Given a planar curve, imagine rolling a sphere along that curve without slipping or twisting, and by this means tracing out a curve on the sphere. It is well known that such a rolling operation induces a local isometry between the sphere and the plane so that the two curves uniquely determine each other, and moreover, the operation extends to a general class of manifolds in any dimension. We use rolling to construct an analogue of a Gaussian process on a manifold starting from a Euclidean Gaussian process with mean $m$ and covariance $K$, and refer to it as a rolled Gaussian process parameterized by $m$ and $K$. The resulting model is generative, and is amenable to statistical inference given data as curves on a manifold. We identify conditions on the manifold under which the rolling of $m$ equals the Fréchet mean of the rolled Gaussian process, propose computationally simple estimators of $m$ and $K$, and derive their rates of convergence. We illustrate with examples on the unit sphere, symmetric positive-definite matrices, and with a robotics application involving 3D orientations.

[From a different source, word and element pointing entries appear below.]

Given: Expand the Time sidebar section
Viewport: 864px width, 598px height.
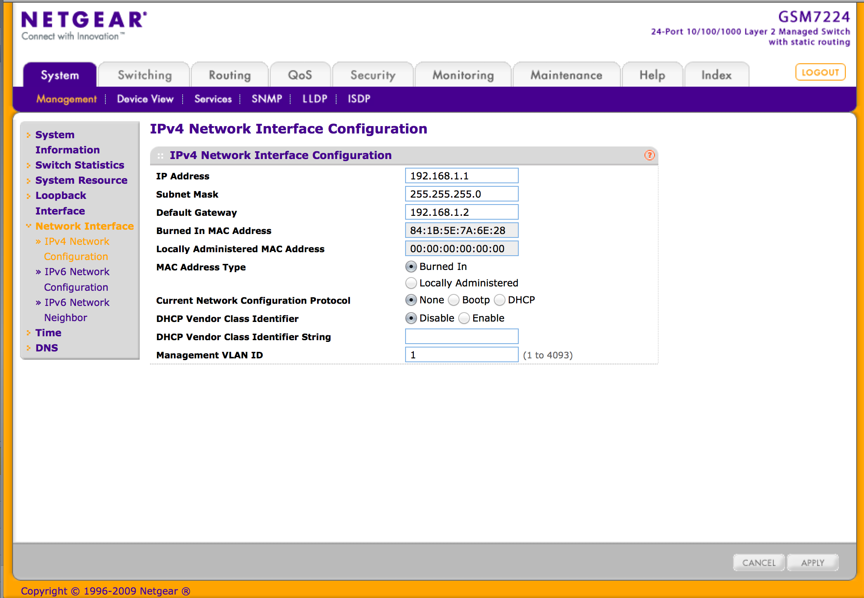Looking at the screenshot, I should point(48,333).
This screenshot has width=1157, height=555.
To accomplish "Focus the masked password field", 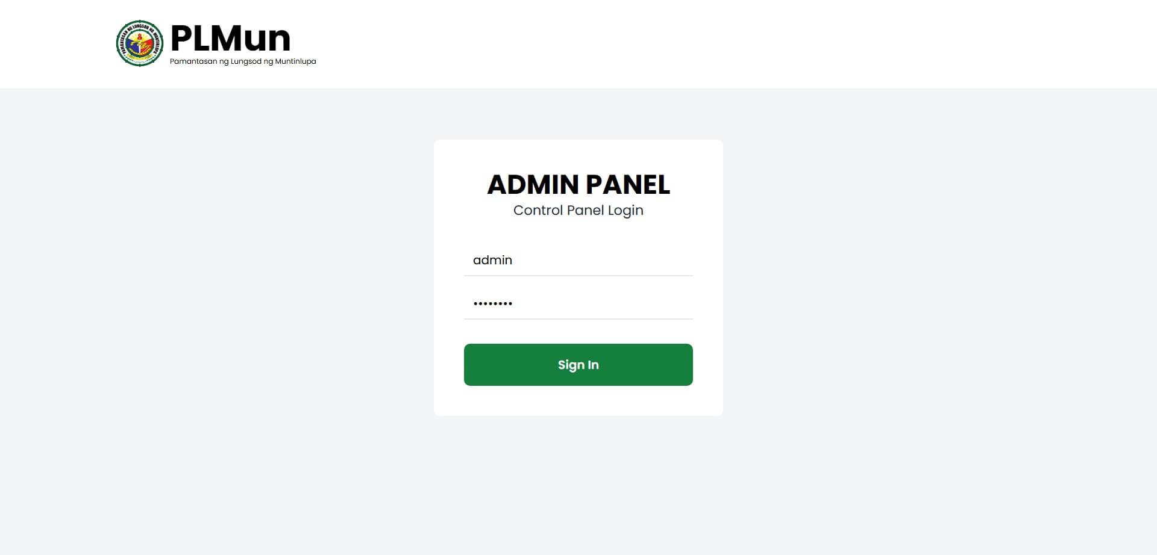I will point(578,303).
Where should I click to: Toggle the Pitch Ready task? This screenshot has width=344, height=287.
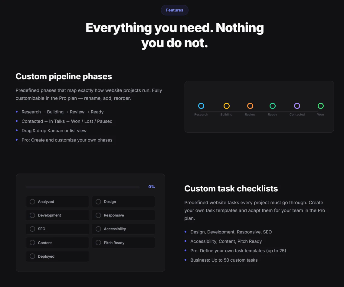point(123,243)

翻译：给定一条平面曲线，想象一个球体沿着该曲线无滑动或扭曲地滚动，并由此在球面上描绘出一条曲线。众所周知，这样的滚动操作在球面与平面之间诱导出一个局部等距映射，使得两条曲线能够唯一地相互确定，而且该操作可以推广到任意维度的一类广义流形上。我们利用滚动操作，从一个具有均值 $m$ 和协方差 $K$ 的欧几里得高斯过程出发，构造流形上的一个类比模型，并将其称为由 $m$ 和 $K$ 参数化的滚动高斯过程。所得模型是生成式的，并且适用于处理流形上曲线数据的统计推断。我们识别了流形上使得 $m$ 的滚动等于滚动高斯过程的 Fréchet 均值的条件，提出了计算简便的 $m$ 和 $K$ 估计量，并推导了它们的收敛速率。我们通过单位球面、对称正定矩阵上的例子，以及一个涉及三维方向的机器人学应用进行说明。